She pushes open a white painted door. Light floods in through the large windows, illuminating the large paintings stacked against the panelled walls of what was once unmistakably a domestic space. Textured wallpaper is framed within each panel and placed around a (now covered) fireplace, above which a line of dolls sits upon the mantlepiece.
•••
The dolls might be unexpected company in another artist’s studio. Here, however, their chubby cheeks and round, unblinking eyes are echoed by those featured in Rachel’s paintings. Hyperreal plastic faces fill her canvases, cropped and enlarged on a disconcertingly intimidating scale. There’s no other place to begin than by asking, ‘Why dolls?'
‘I’ve always been interested in the trope of a doll and how that relates to memories from childhood and early teenage years,’ she explains. ‘I thought when you look at a doll that’s been discarded, or an old doll that has a creepy, uncanny quality to it, that at one point it was a cute, adorable object. But now it’s become this weird, gross thing.’ She finds an analogy with the process of entering womanhood. ‘I felt I could relate to that in terms of certain moments growing up and being a young woman,’ she continues, ‘when your own sense of self is put into question.’
•••
Under the unwavering gaze of the dolls on the mantelpiece, I take a seat opposite Rachel, who is curled up on a chair with one leg pulled underneath her. In admiration of the care, control and sheer skill it must take to achieve the smooth, unblemished finish of her paintings, I ask how she begins a work. ‘I always have a rough idea of composition in my head,’ she tells me, ‘but then I need a little help.’ This is when she pulls out the bag of dolls packed away in the studio cupboard in search of the perfect model, which is posed and photographed to create her source image.
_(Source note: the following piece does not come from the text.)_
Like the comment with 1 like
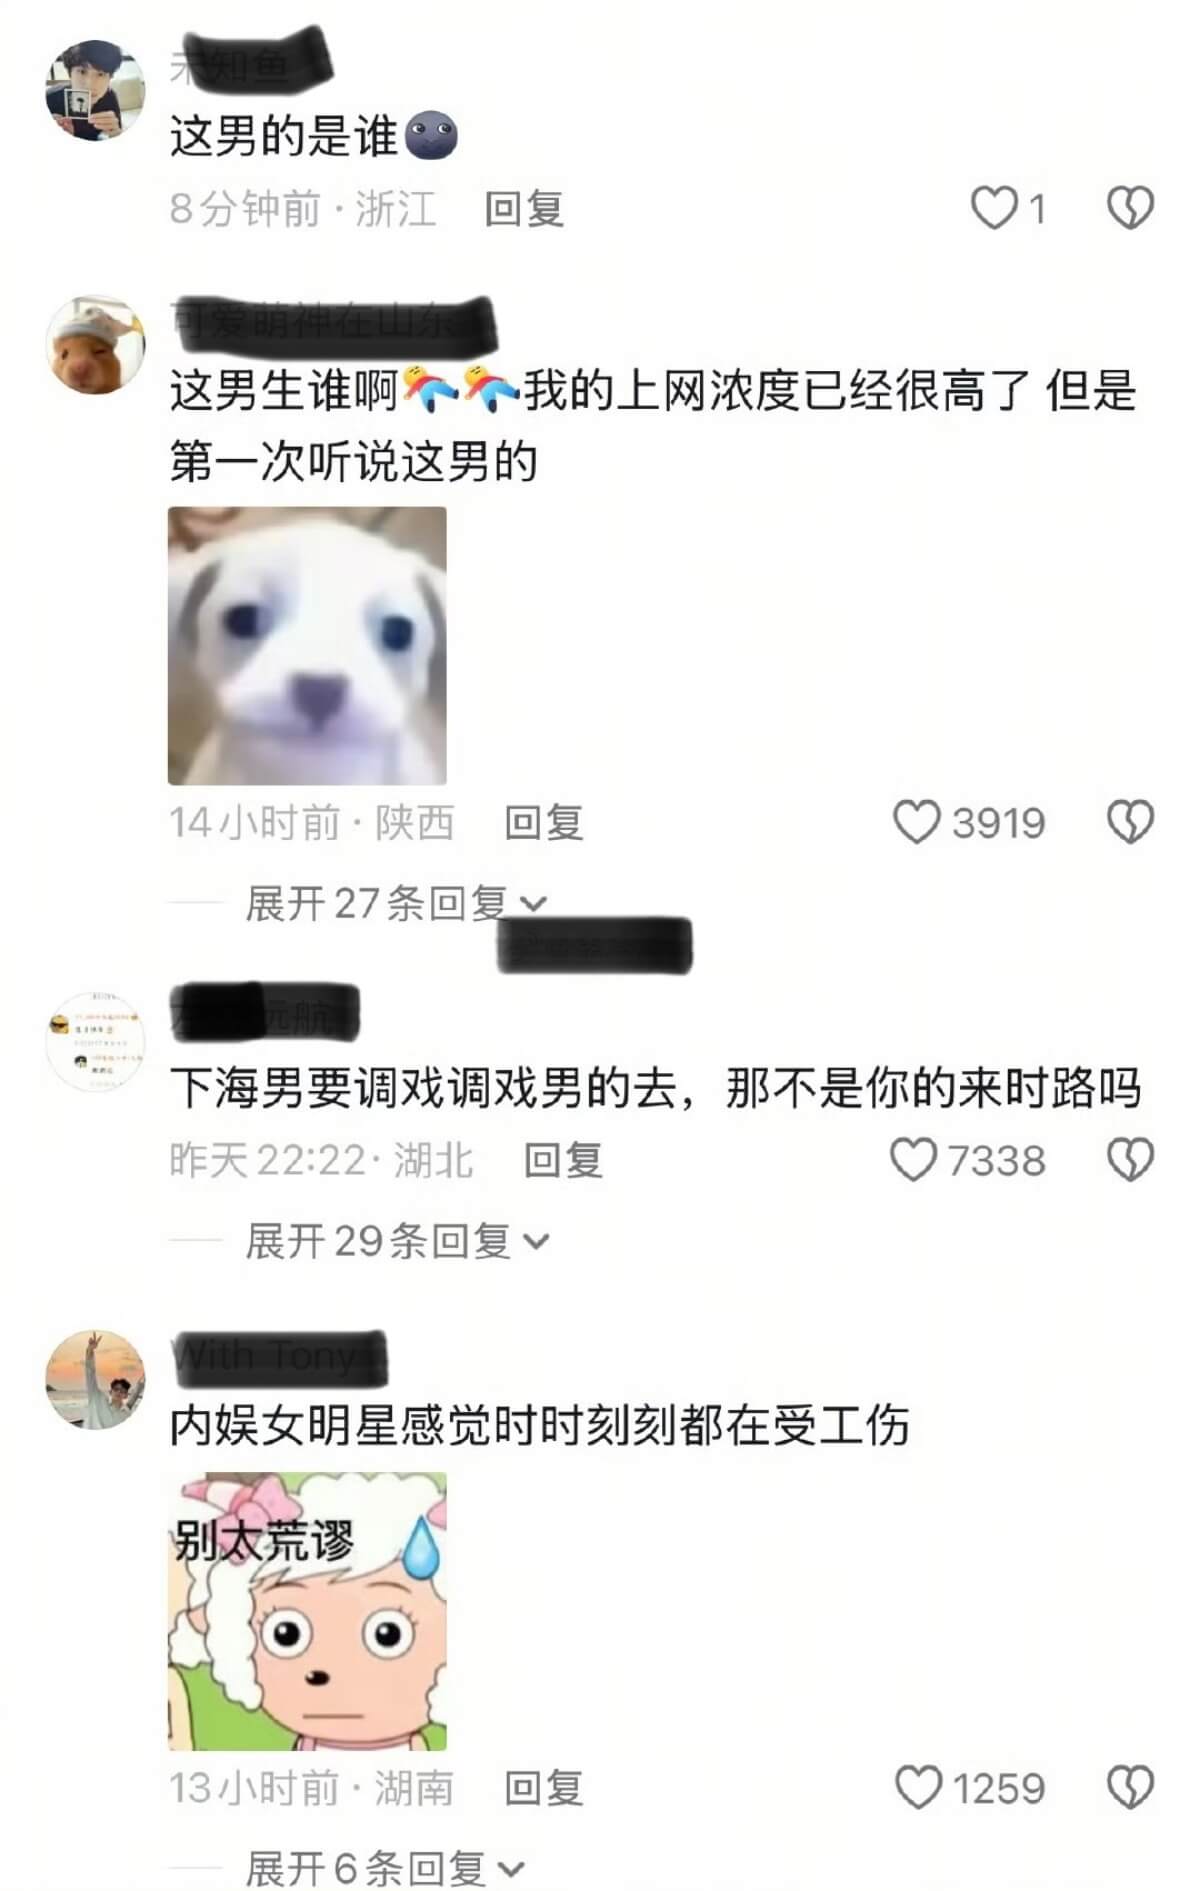1200x1891 pixels. pyautogui.click(x=994, y=209)
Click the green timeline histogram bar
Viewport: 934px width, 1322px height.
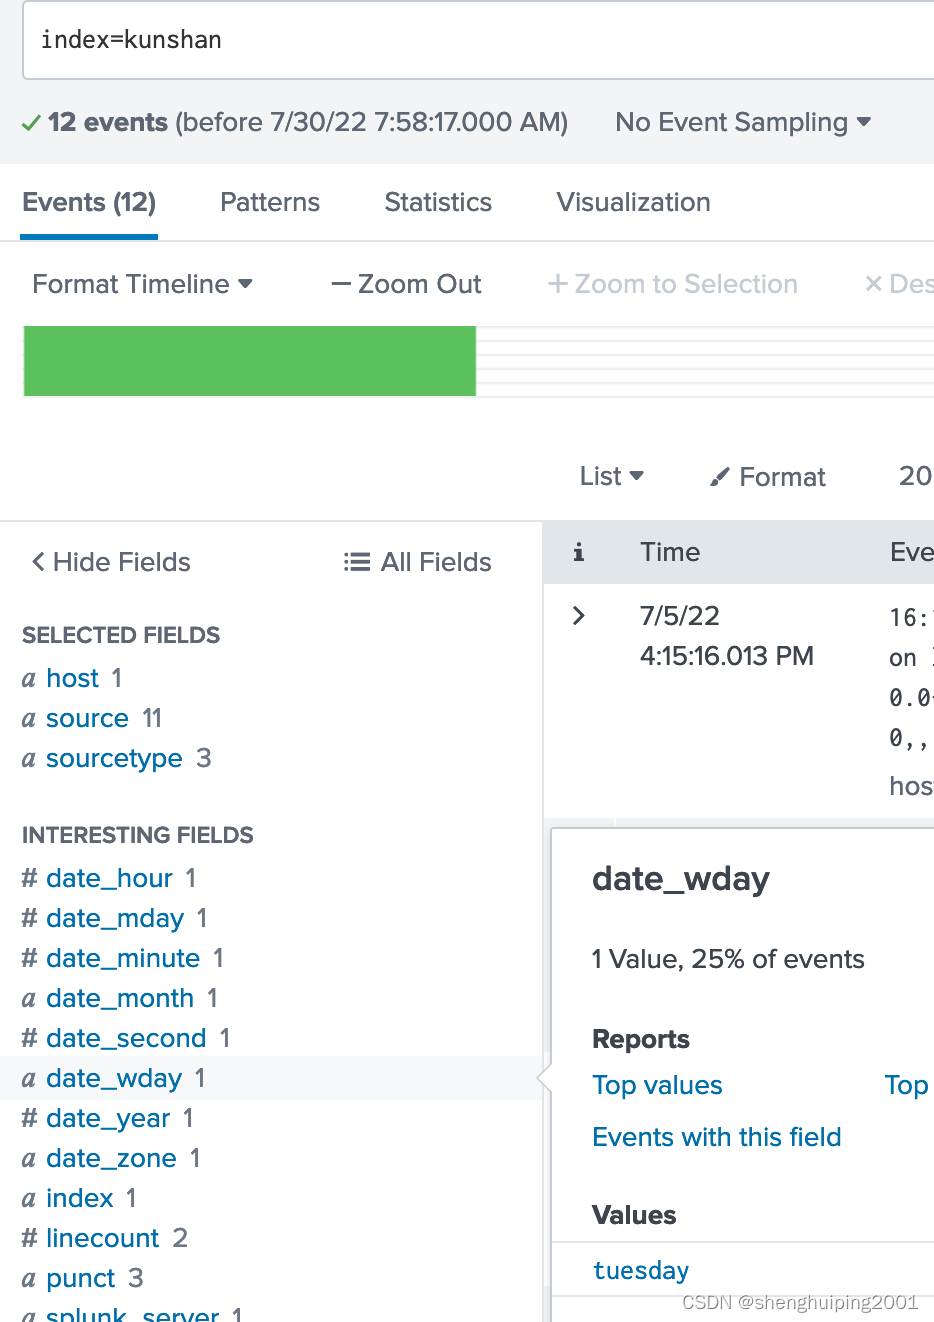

Expecting her to work from found images, I’m surprised that her paintings are based on actual dolls. Building her collection has become somewhat of an obsession, and she often finds herself rooting through charity shops and second-hand stalls in search of the latest addition to her girl gang. ‘It’s funny because you have your favourites,’ she admits with a laugh. ‘There’s this one doll that I’ve made 3 or 4 paintings of now because she looks like a little Princess Diana with the hair. And then there are some dolls that I’ve never painted.’ I wonder if they ever feel jealous and shudder at the thought of living with a cupboard-full of vengeful dolls.
•••
Rachel luxuriates in the imperfections she finds in the rescued dolls: dishevelled hair, a missing set of eyelashes, a porcelain-perfect face blemished by a felt-tip pen. ‘I like when there’s an object that you’re attracted to but then repulsed by at the same time,’ she explains, ‘there’s something about that push-and-pull that I think is interesting.’ These corrupt beings speak to the sense of disillusionment we so often experienced by young women when we become aware of the impossibility (or even undesirability) of the heteronormative domestic idyl fed to us through play.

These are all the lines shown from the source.